Exercise details >> From the records below, set down exactly the lines starting with the line that contains "Given: Click the CANCEL button" and going on through the line that contains "The width and". Nothing else is wanted.

Data for processing >>
▼▼▼
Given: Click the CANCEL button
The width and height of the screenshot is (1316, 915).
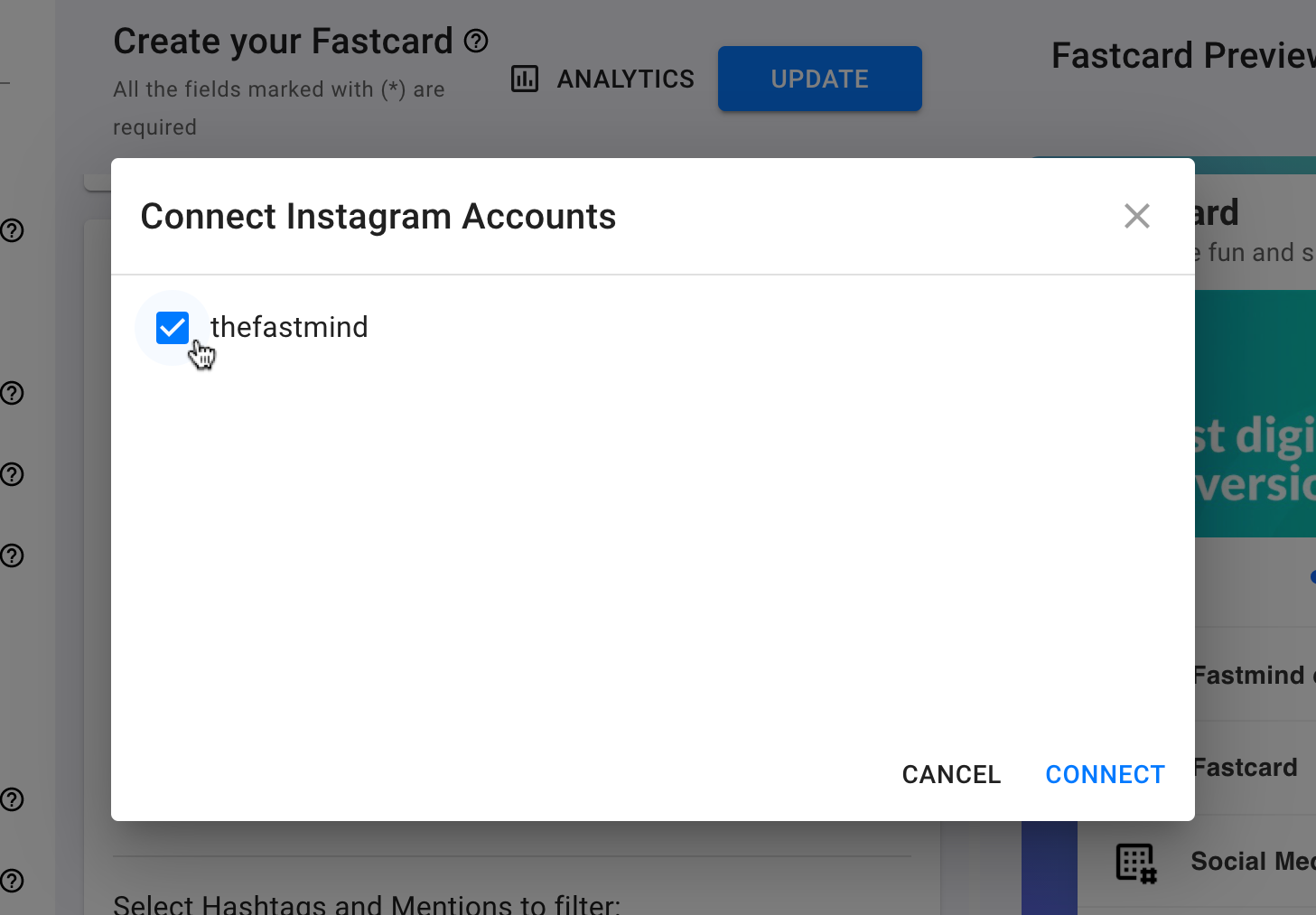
▲▲▲
▼▼▼
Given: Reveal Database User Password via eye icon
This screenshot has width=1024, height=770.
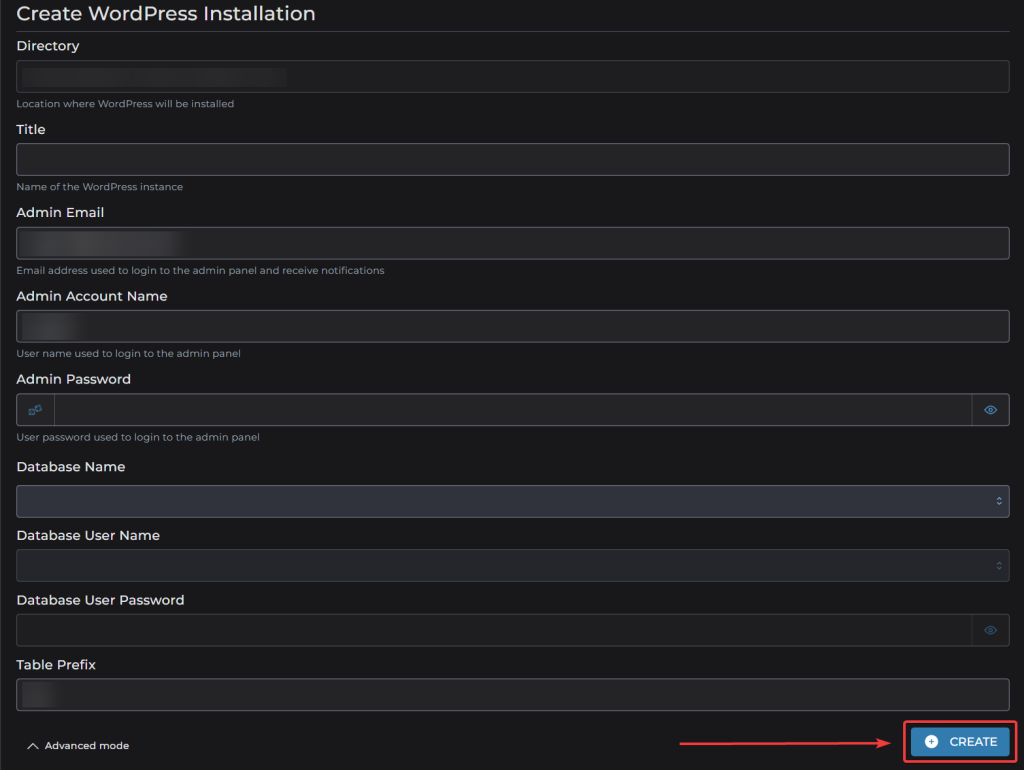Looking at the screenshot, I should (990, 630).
▲▲▲
Task solution >>
Given: Click the CANCEL button
The width and height of the screenshot is (1316, 915).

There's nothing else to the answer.